# [WHAT TO DO]
Please filter the entries for the word "computer" and copy every line that has it.
*** RECORDS TO PROCESS ***
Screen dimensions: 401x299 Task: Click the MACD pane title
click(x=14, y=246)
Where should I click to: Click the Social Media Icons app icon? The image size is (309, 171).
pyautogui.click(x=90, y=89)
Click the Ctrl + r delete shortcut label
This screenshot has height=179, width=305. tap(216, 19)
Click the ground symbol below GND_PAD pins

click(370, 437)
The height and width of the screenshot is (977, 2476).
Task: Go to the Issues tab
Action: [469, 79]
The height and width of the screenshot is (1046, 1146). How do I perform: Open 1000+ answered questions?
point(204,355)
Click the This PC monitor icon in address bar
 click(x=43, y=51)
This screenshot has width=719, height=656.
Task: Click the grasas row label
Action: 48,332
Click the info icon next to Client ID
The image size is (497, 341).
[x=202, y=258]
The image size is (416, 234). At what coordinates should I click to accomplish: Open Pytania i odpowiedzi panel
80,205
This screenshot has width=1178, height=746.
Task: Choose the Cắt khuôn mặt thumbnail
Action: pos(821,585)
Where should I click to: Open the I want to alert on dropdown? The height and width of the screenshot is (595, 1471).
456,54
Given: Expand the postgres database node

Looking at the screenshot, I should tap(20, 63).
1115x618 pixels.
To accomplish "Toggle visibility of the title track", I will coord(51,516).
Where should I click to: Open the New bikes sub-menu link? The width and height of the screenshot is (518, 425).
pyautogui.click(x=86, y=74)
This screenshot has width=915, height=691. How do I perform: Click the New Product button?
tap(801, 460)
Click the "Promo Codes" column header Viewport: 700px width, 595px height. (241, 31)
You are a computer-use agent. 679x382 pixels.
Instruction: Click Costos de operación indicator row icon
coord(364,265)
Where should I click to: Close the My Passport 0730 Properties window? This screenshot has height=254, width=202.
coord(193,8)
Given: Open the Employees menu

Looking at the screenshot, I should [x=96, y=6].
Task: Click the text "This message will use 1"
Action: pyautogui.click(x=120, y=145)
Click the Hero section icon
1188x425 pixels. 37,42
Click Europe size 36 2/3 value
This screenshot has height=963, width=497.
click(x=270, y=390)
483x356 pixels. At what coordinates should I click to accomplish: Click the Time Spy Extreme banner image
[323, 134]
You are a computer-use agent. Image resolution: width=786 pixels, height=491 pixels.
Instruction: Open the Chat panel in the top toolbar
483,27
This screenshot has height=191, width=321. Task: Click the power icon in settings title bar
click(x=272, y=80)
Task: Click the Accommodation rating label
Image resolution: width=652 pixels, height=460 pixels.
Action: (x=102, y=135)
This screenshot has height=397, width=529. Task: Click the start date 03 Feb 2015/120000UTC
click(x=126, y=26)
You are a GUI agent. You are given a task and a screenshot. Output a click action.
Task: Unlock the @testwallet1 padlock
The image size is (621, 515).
*** End of RECORDS TO PROCESS ***
# [TASK ANSWER]
You are a computer-use agent. 679x382 pixels.
You are a computer-use agent. Image resolution: width=786 pixels, height=491 pixels.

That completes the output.